▶ **Records provided**:
..........

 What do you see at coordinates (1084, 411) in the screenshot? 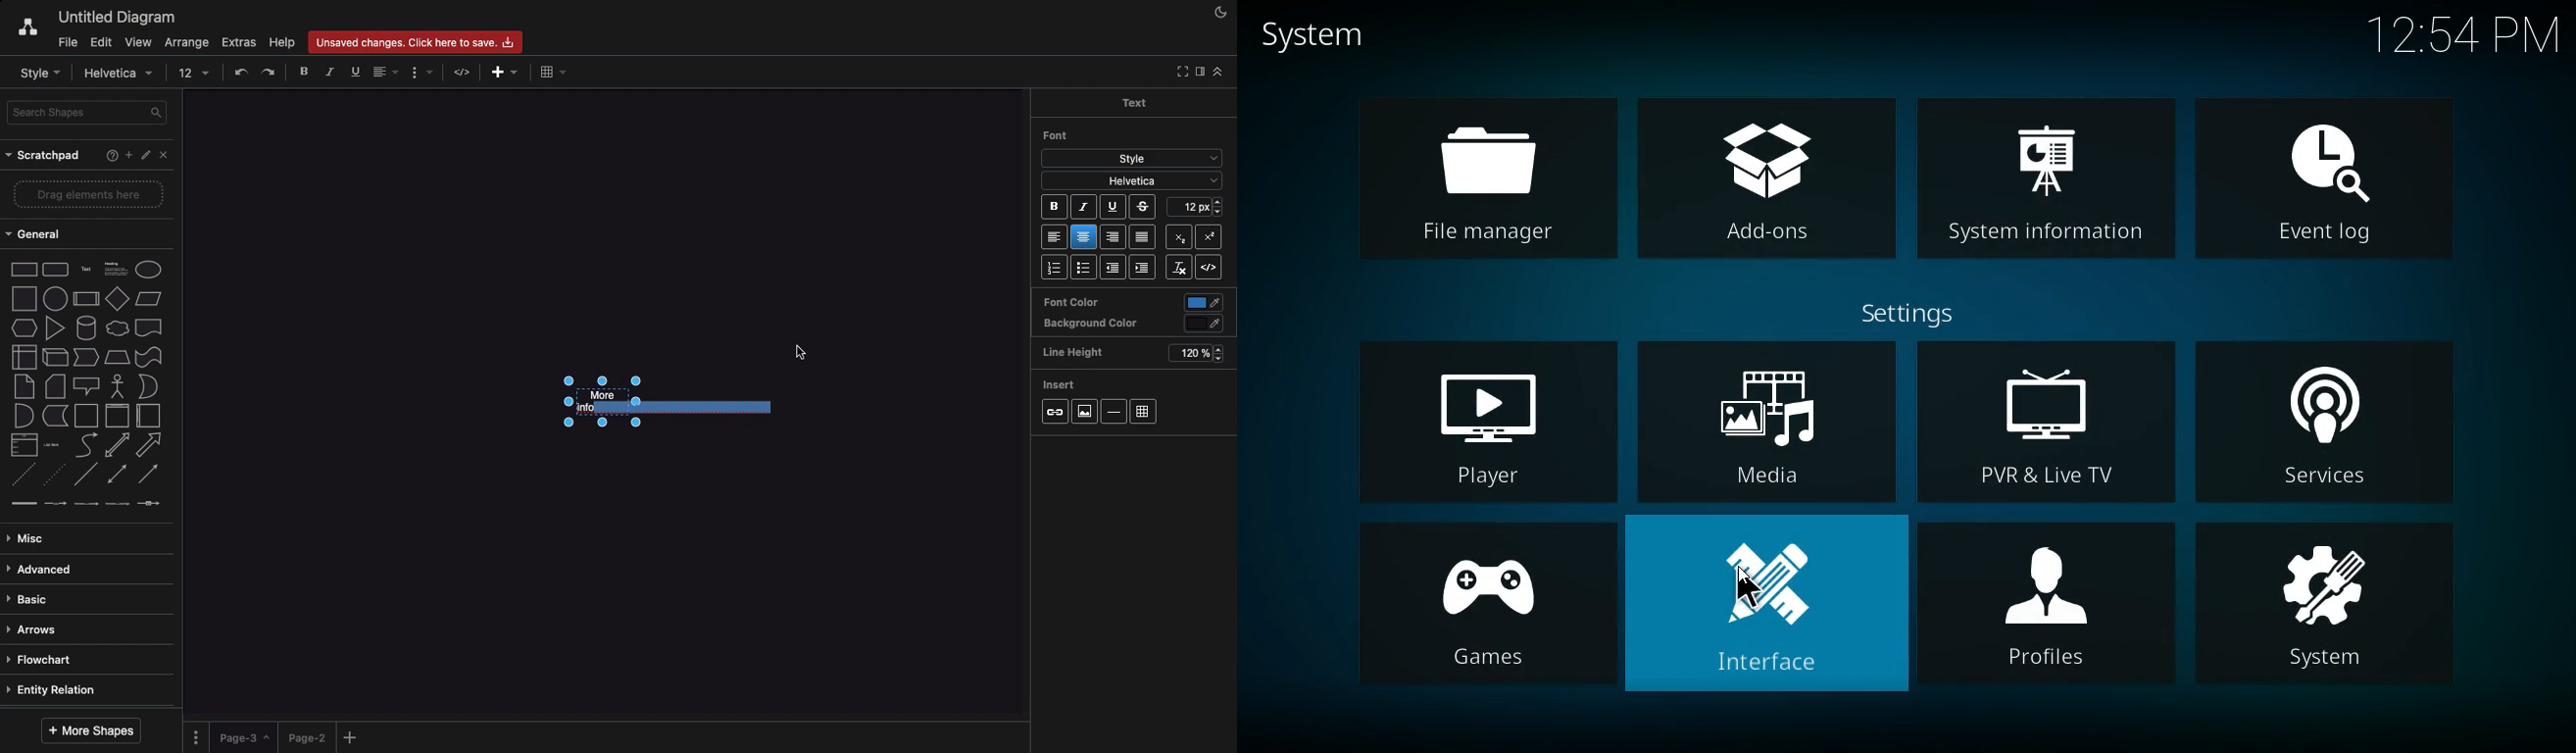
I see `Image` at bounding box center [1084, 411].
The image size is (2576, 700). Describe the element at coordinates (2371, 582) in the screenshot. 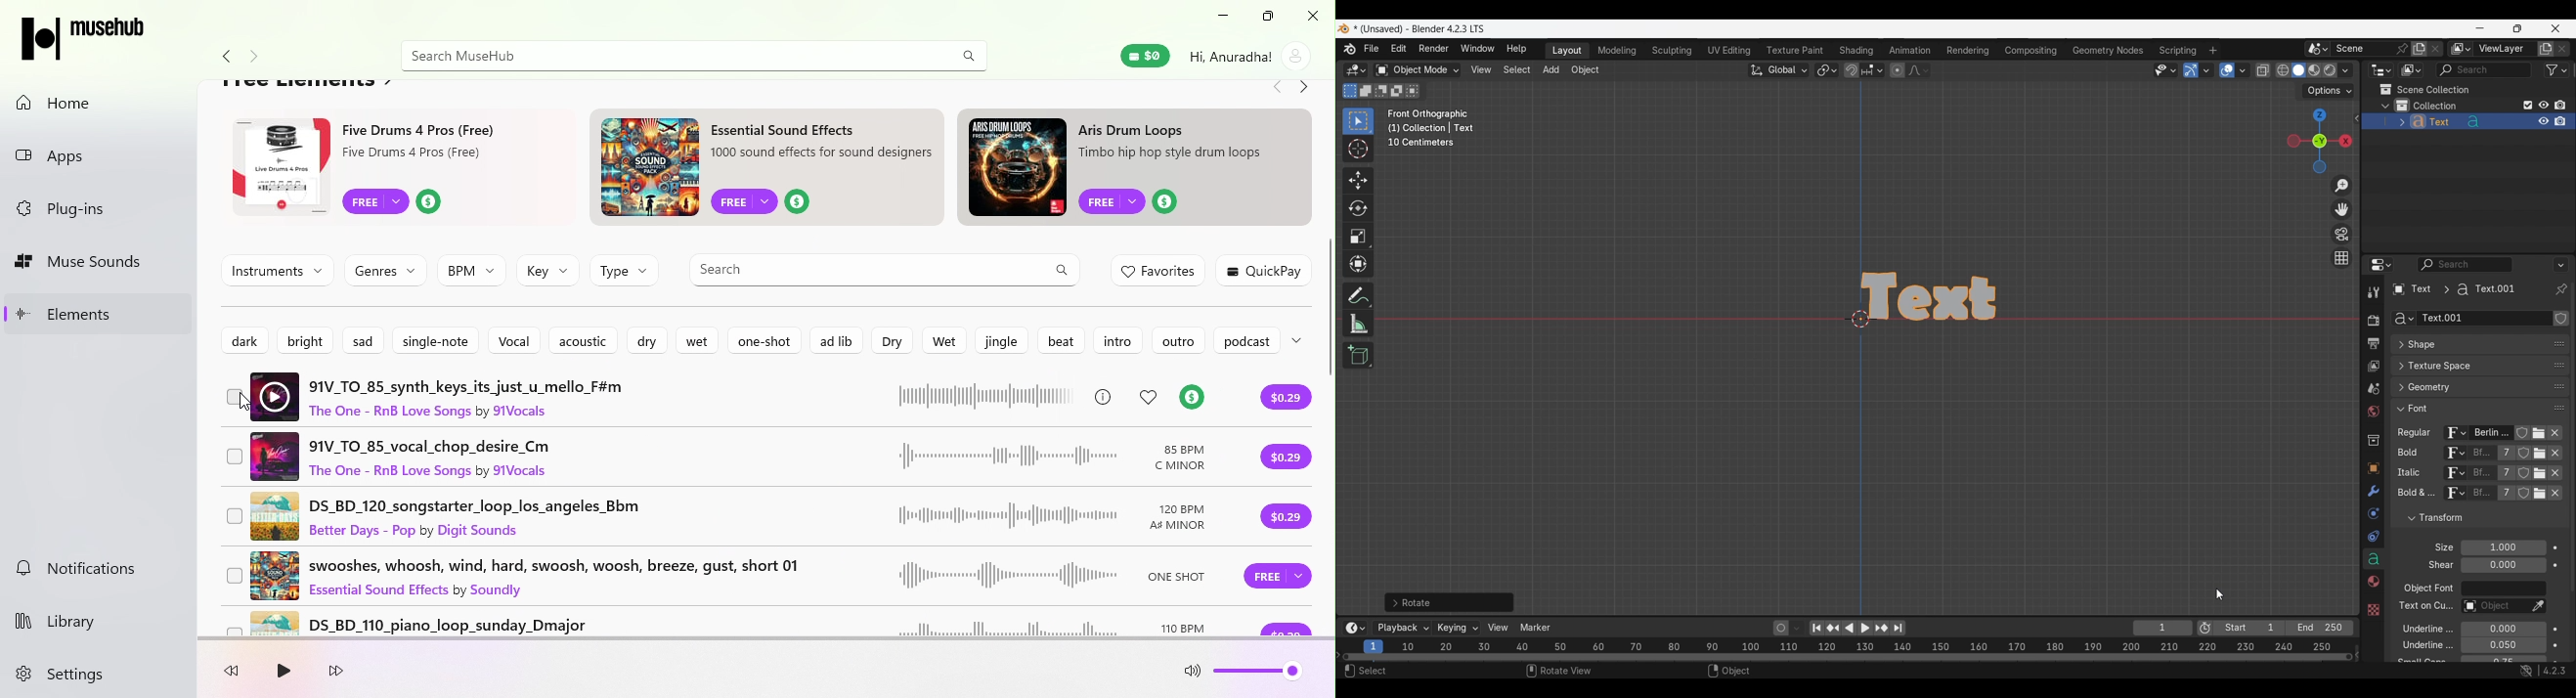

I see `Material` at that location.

..........

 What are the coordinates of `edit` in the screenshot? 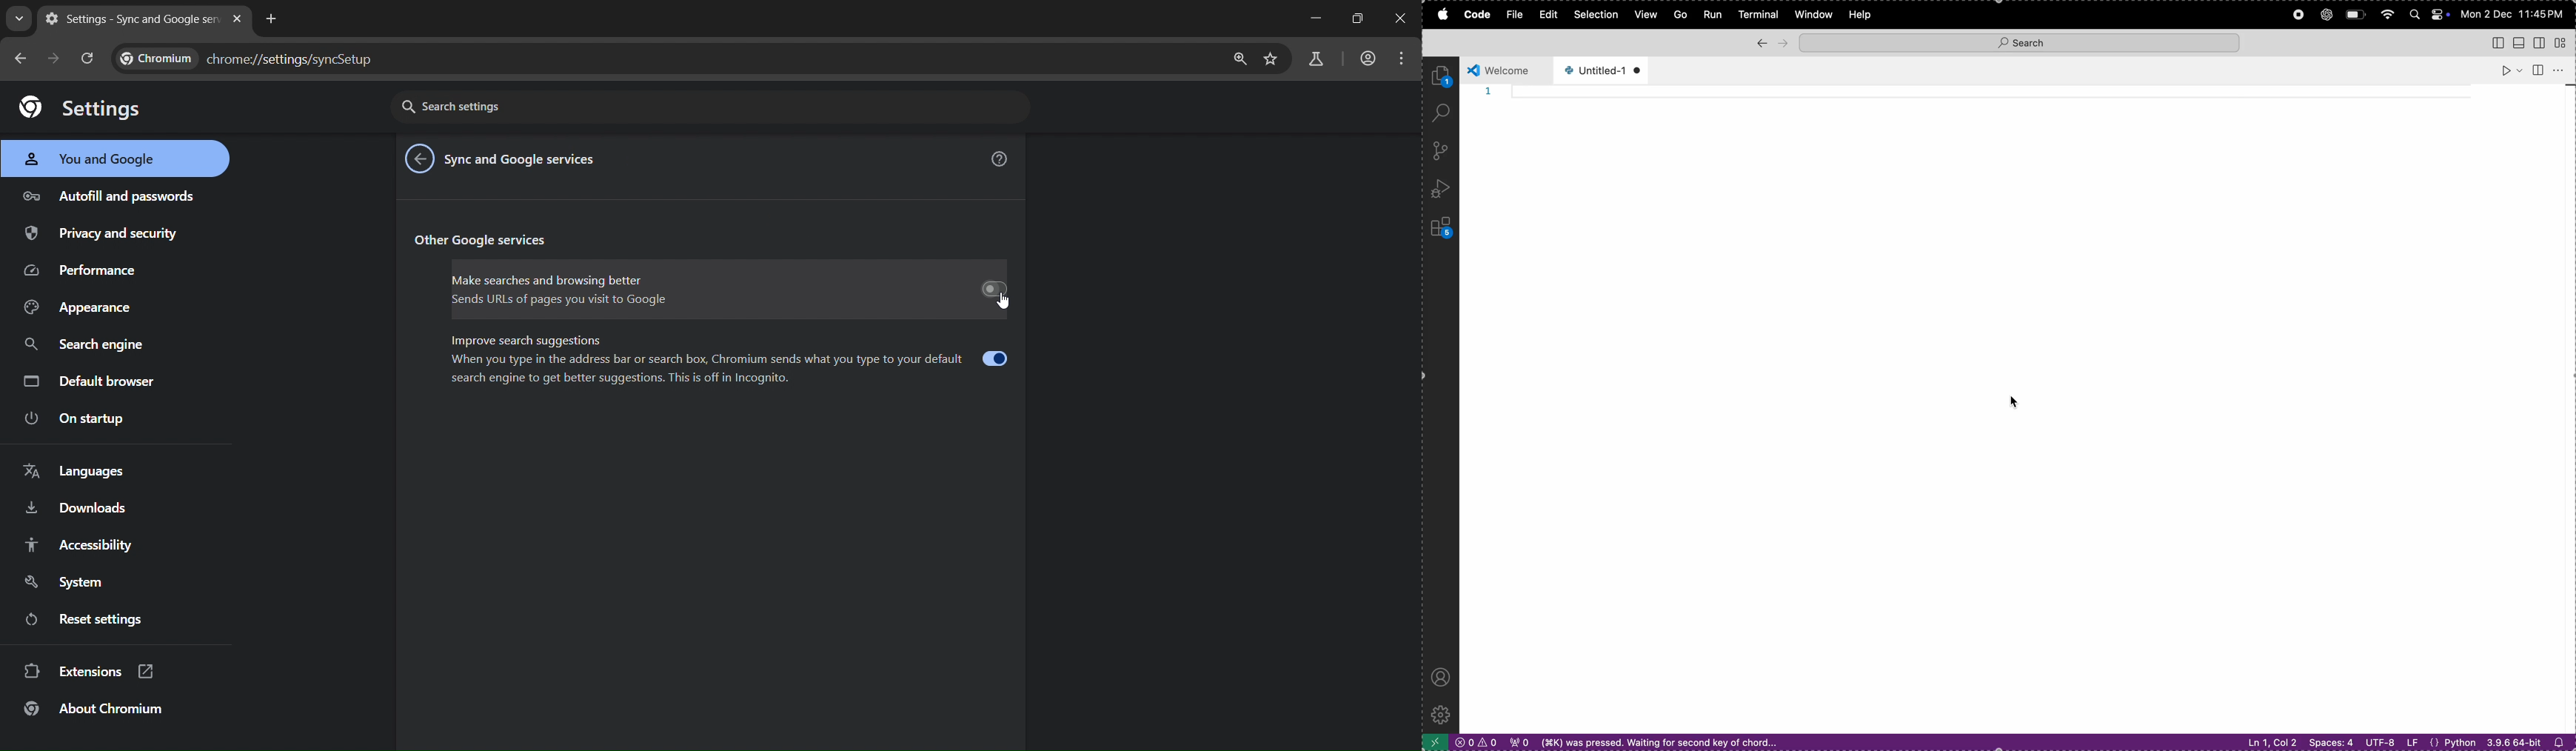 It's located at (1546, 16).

..........

▶ **Exercise**: Rewrite the lines from the one containing "What do you" through the one containing "at that location.", both included, with "screenshot" replaced by "screen capture" and nothing else changed. Leave the pictures out of your answer.

▶ **Task solution**:
 What do you see at coordinates (1084, 411) in the screen capture? 
I see `Image` at bounding box center [1084, 411].
The image size is (2576, 700). Describe the element at coordinates (2371, 582) in the screen capture. 

I see `Material` at that location.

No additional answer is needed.